_WHAT IS BEING ASKED:_ No pictures belong in the copy. Retype exactly, and only, the stretch of lines below from the one with "Given: Open the topic directly above Symptoms" through the one with "Click the person icon beside Robert".
##############################
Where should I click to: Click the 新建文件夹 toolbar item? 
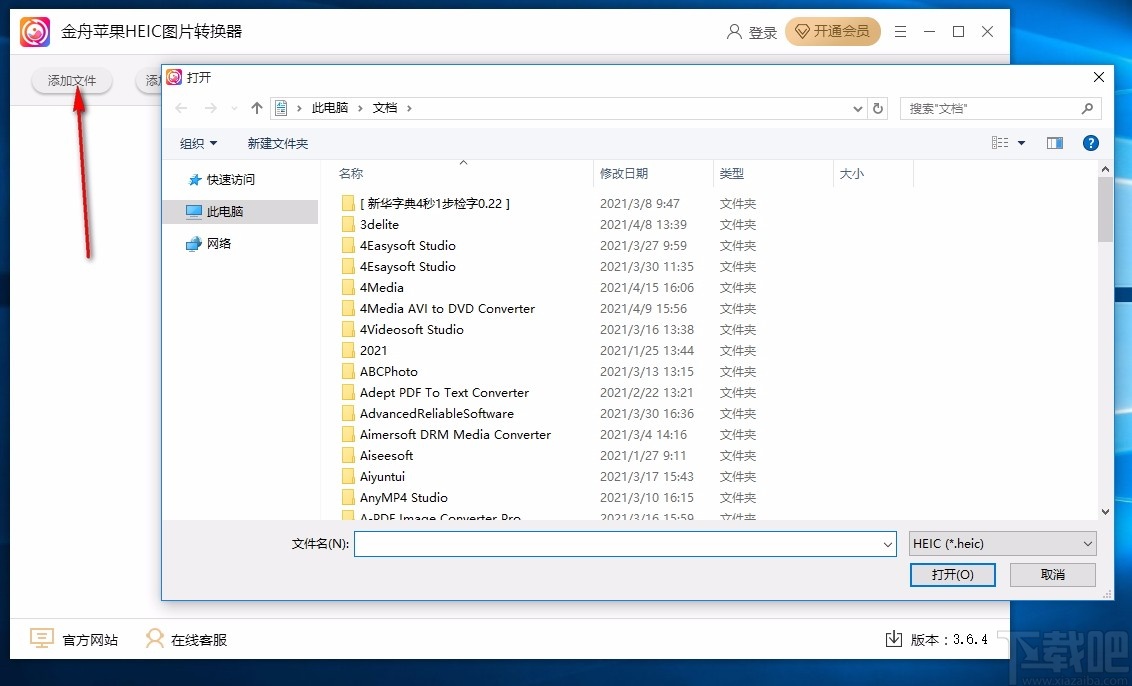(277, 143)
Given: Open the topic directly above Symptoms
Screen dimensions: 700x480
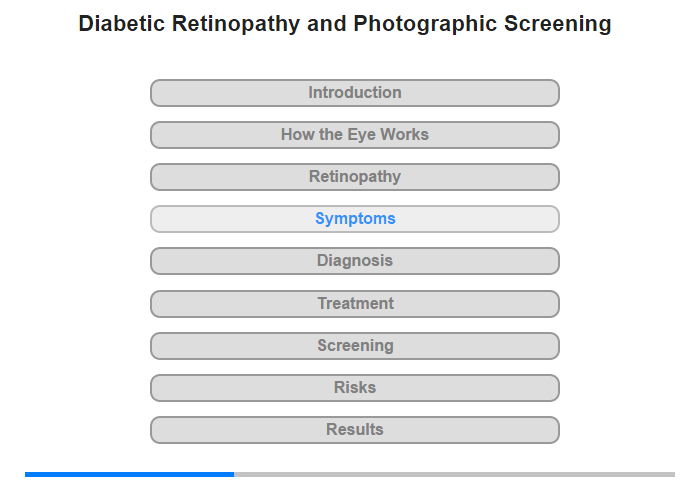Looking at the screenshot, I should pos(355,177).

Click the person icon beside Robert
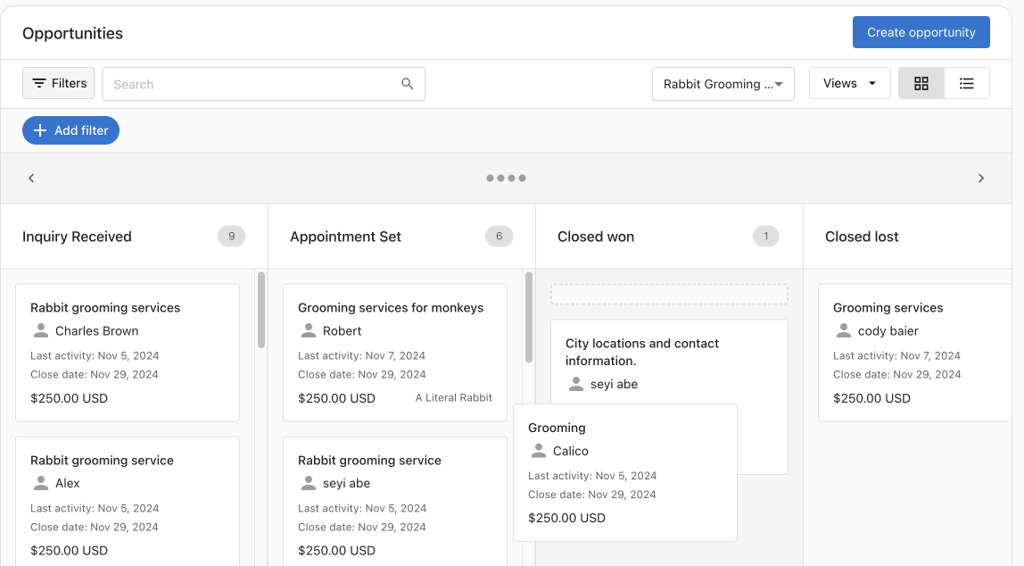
##############################
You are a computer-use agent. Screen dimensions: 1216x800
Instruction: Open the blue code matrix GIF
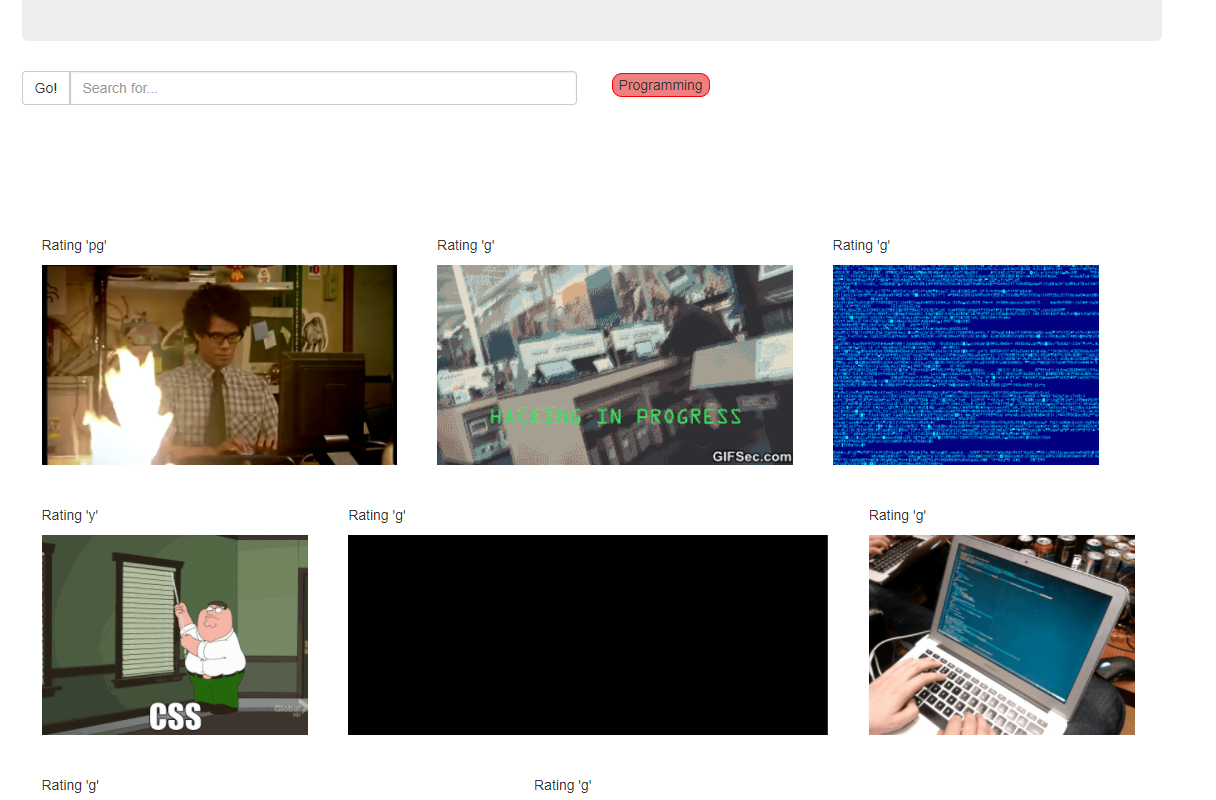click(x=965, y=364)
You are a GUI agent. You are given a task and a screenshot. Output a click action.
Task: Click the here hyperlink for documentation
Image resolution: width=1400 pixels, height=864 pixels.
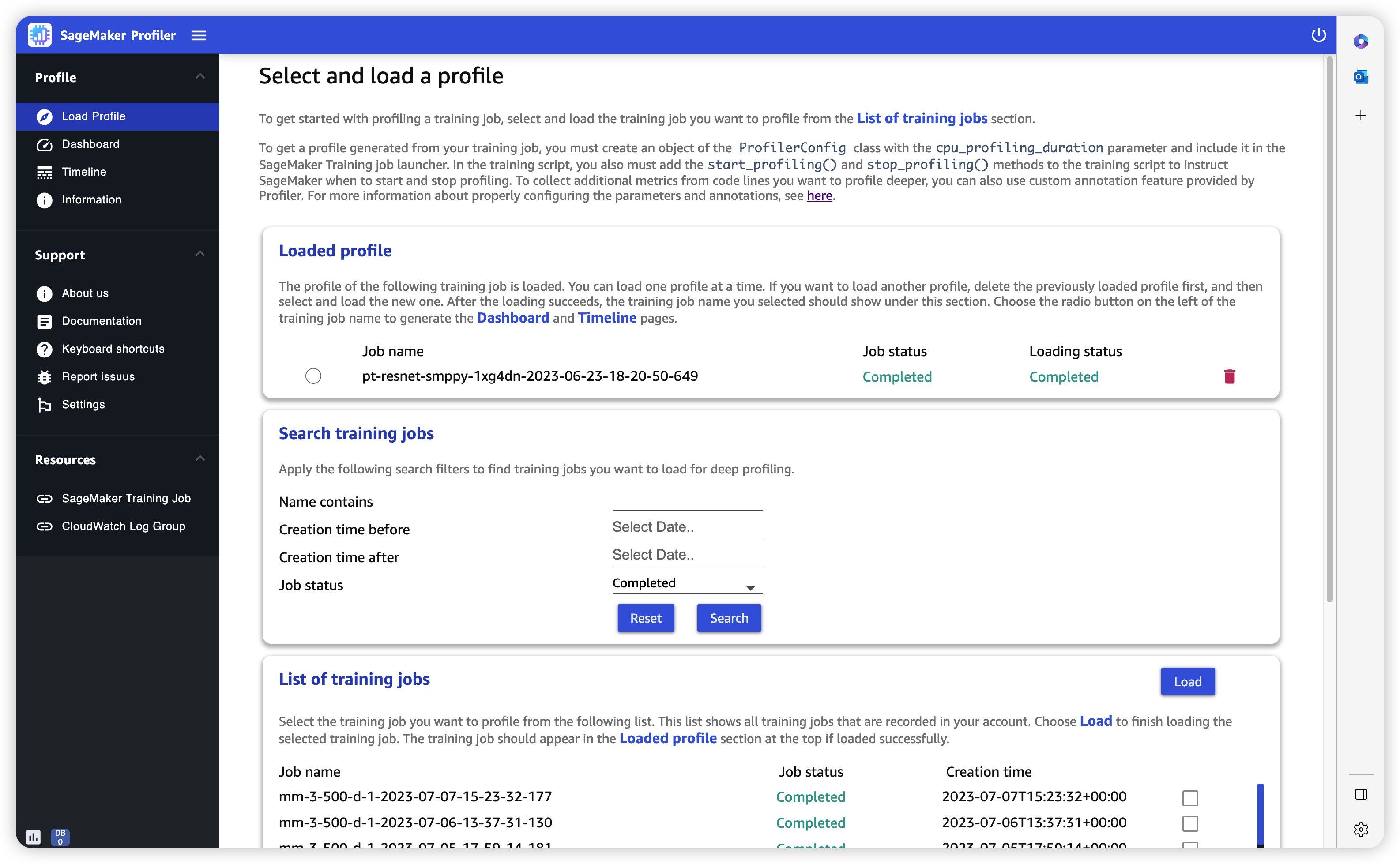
##############################
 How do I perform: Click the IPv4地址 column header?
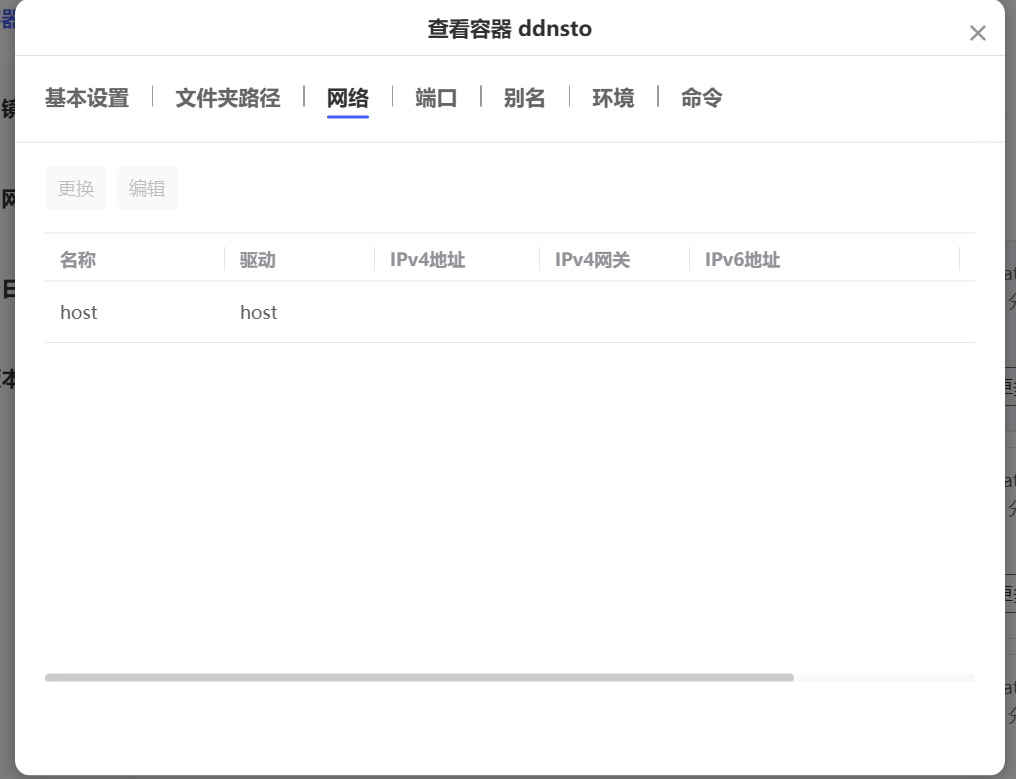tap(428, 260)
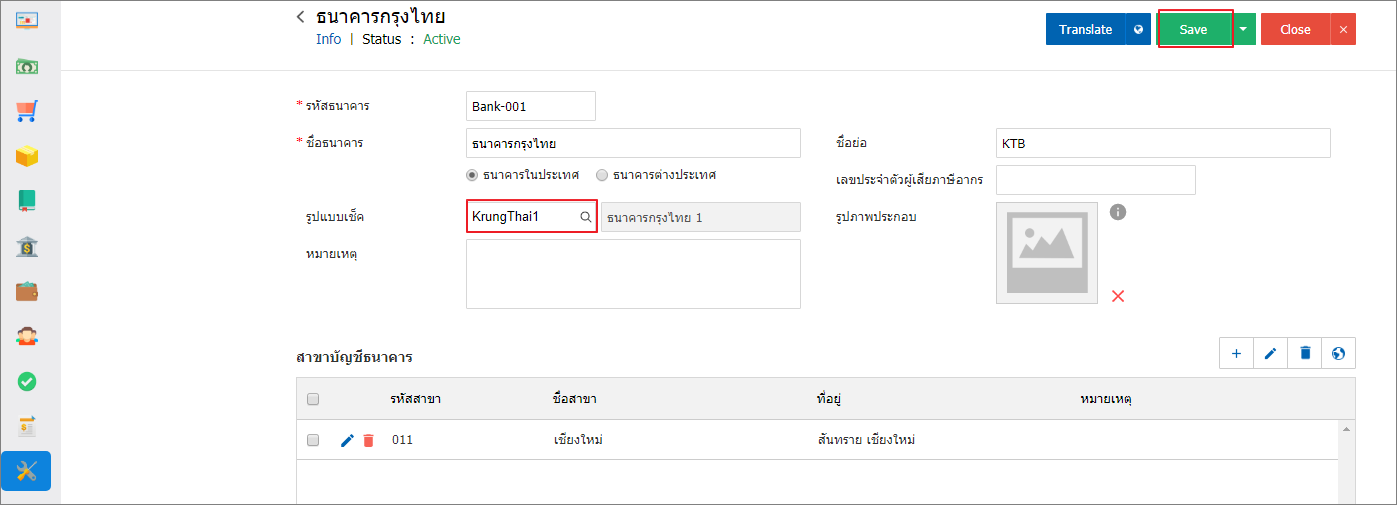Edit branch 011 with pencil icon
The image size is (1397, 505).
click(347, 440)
##############################
_SOLUTION TO THIS TASK:_
Given: Open the topic directly above Symptoms
Screen dimensions: 700x480
Looking at the screenshot, I should pos(355,177).

Click the person icon beside Robert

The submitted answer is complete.